Entre interlúdios e afetos

A segunda faixa, “Incendeia”, é ainda mais pessoal. Composta pelo avô de Gabriel, ela traz o tom solar que embala a caminhada do álbum. “Fala de coisas simples, como dar um rolê na cachoeira, ver a natureza. Mas talvez, daqui a um tempo, isso tudo só exista na imaginação. É um registro histórico de como a gente vive a vida”, relata. O sol, diz ele, é eterno para os humanos. E o disco parte daí.

A sequência do disco propõe uma jornada de afirmação, saudade e reinvenção. “vagabundo”, nascida em São Paulo sob o sentimento de não-pertencimento, traduz a fricção entre a vontade de explorar e a dor de não caber. “Quero ir além do muro”, canta-se, em voz de muitos exílios internos.
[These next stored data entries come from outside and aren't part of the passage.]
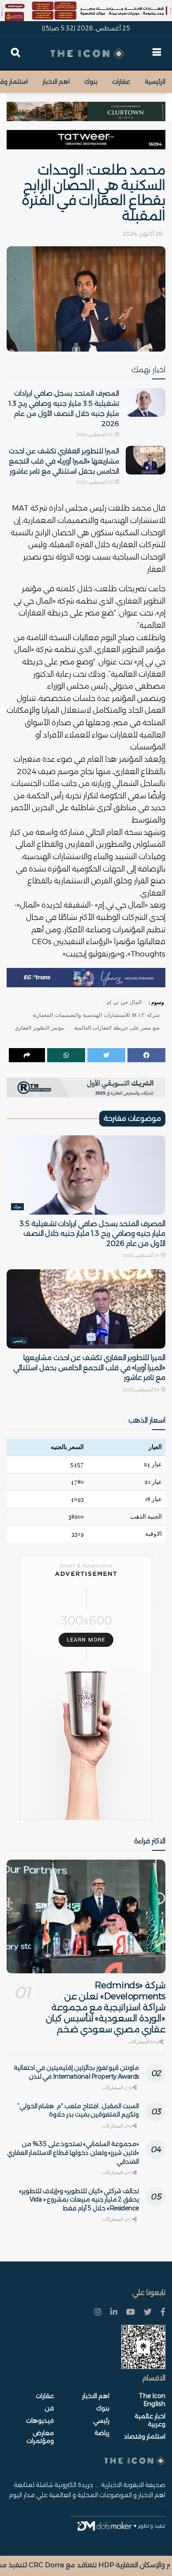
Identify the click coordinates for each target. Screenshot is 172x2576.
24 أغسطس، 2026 (95, 434)
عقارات (121, 81)
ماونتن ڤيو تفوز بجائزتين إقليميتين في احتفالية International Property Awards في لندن (76, 2072)
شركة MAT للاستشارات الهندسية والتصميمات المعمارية (96, 1015)
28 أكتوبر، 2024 (143, 233)
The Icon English (152, 2400)
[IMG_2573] (86, 10)
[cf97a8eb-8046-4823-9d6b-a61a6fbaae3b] (86, 106)
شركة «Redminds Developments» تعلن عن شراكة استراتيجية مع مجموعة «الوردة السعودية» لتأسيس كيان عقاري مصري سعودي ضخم (105, 2007)
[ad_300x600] (86, 1687)
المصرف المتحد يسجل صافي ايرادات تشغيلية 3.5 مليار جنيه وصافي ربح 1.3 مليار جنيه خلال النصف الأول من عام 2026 (92, 1233)
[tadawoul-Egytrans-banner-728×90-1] (86, 977)
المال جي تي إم (124, 1002)
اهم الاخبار (56, 81)
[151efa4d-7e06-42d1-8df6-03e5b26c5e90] (86, 139)
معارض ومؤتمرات (40, 2437)
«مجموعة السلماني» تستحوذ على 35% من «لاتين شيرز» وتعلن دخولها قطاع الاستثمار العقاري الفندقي (73, 2152)
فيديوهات (40, 2420)
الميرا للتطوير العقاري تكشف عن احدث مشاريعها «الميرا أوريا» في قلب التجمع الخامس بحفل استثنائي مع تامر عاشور (64, 461)
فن (49, 2408)
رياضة (101, 2433)
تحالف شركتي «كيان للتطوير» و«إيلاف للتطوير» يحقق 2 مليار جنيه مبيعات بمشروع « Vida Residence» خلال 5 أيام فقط (79, 2199)
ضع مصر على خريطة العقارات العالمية (117, 1028)
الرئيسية (155, 81)
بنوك (90, 81)
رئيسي (19, 1340)
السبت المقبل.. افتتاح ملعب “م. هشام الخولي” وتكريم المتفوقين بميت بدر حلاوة (78, 2110)
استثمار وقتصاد (144, 2436)
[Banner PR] (86, 1087)
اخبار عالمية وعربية (150, 2420)
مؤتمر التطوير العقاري (39, 1028)
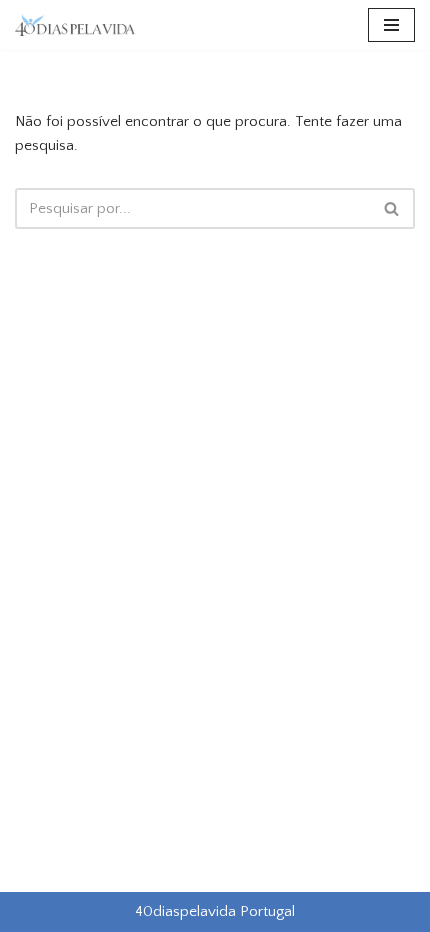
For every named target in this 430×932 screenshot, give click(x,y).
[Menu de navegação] (391, 25)
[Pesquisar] (392, 208)
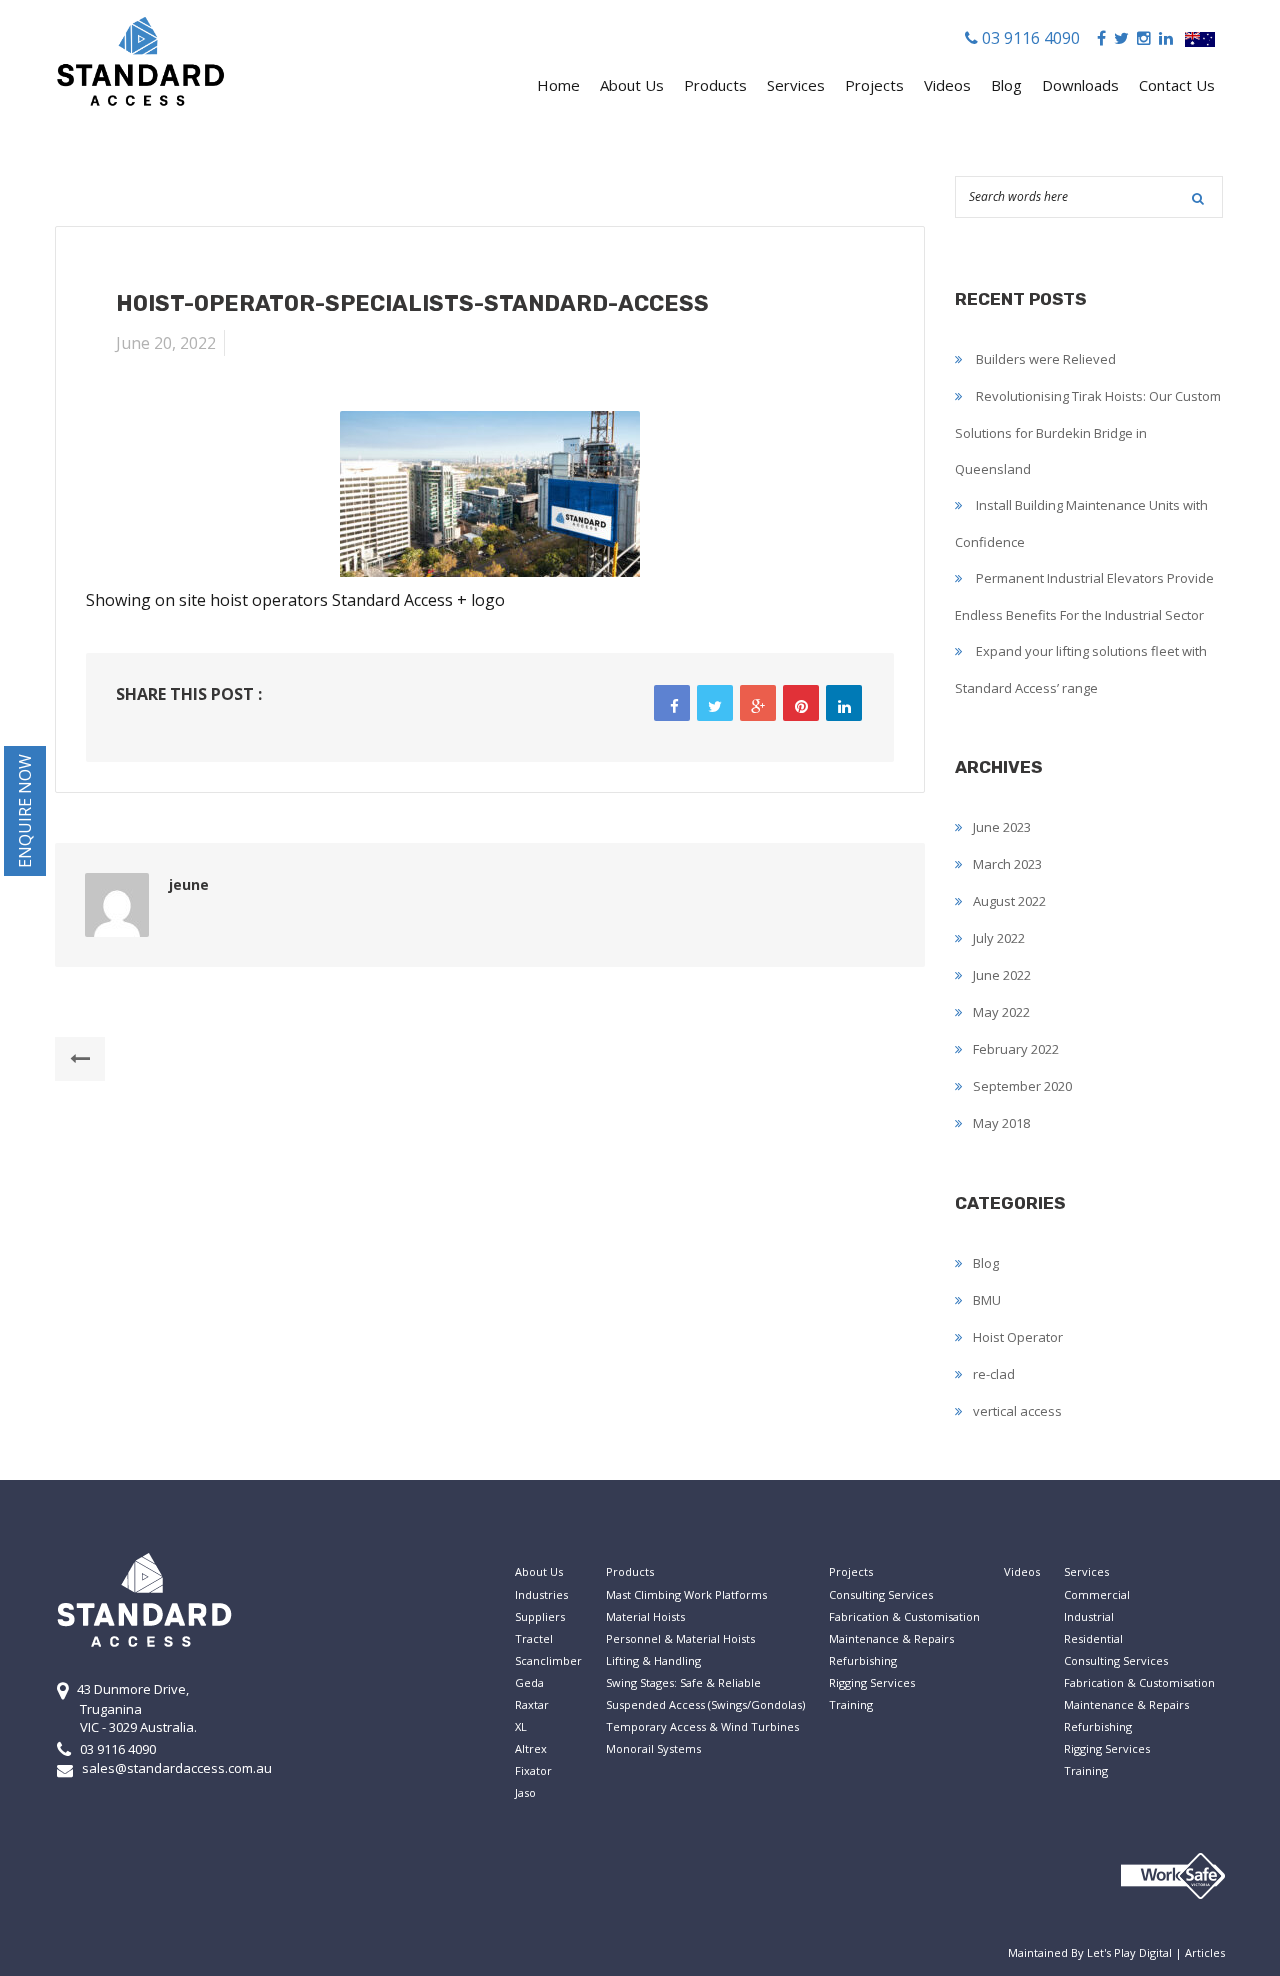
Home (558, 85)
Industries (541, 1594)
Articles (1205, 1952)
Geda (529, 1682)
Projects (874, 85)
“passatempo”, feita numa pausa rural, reflete esse entrelugar criativo onde natureza e arte respiram juntas. Não por acaso, a banda ressalta que em São Paulo falta espaço para não se sentir engolido. Já as faixas “lentamente”, “vc se foi e é tarde" e "eu te espero” trabalham com as lacunas entre as pessoas e os tempos.

A intersecção entre o etéreo e o direto aparece com força no interlúdio “O Último Suspiro (Interlúdio)” e sua contraparte “Deixa Fluir”. Shoegaze de um lado, Pop de outro — e nenhum medo de transitar. A identidade aqui é híbrida, mas firme, reforçando o cuidado da banda com a ordem das faixas, como se cada uma preparasse a escuta da próxima.

Em “Boato”, o refrão inspirado em Forró abre espaço para misturas manauaras. Sem caricatura, mas com inspirações da cena local. “Cerveja Gelada” e “Pense Bem” — essa última 100% Eletrônica e com produção de BZeebra — caminham para o final do álbum trazendo notas de devaneio e urbanidade e colaborações que ampliam a paleta sonora.

Integrantes da banda vestindo roupas feitas pelo estilista Soudohi (@sioduhi)

Pontes e trocas

“A Jambu não somos só nós quatro. Ela é uma ponte que vai ligando várias coisas. Várias histórias. Várias vozes”. Essa ponte da qual Gabriel fala se constrói também na maneira como as músicas foram feitas, e não apenas no que dizem. “Nosso processo de composição não tem fórmula”, explica Bob. “Algumas faixas foram surgindo em casa, de forma esparsa. O Gabriel botava uma ideia de manhã, aí depois do almoço alguém abria o projeto e acrescentava outra. Sem muita comunicação, mas com cada um colocando o que sentia”. Outras nasceram em estúdios, com o tempo contado, ou em retiros mais livres, ou na casa de seu produtor Rafa, o Big.

É a troca que permite que “Manauero” abrace diferentes atmosferas sem perder a unidade. “A escolha da ordem das músicas sempre é uma questão. Todo mundo tem opinião diferente”, pontua Bob. “Mas a gente tentou pensar em como a gente gostaria de escutar o álbum, que sensações a gente queria que ele causasse. Pra ele contar uma história, mesmo”. Cada integrante montou sua própria tracklist, e a versão final veio do consenso.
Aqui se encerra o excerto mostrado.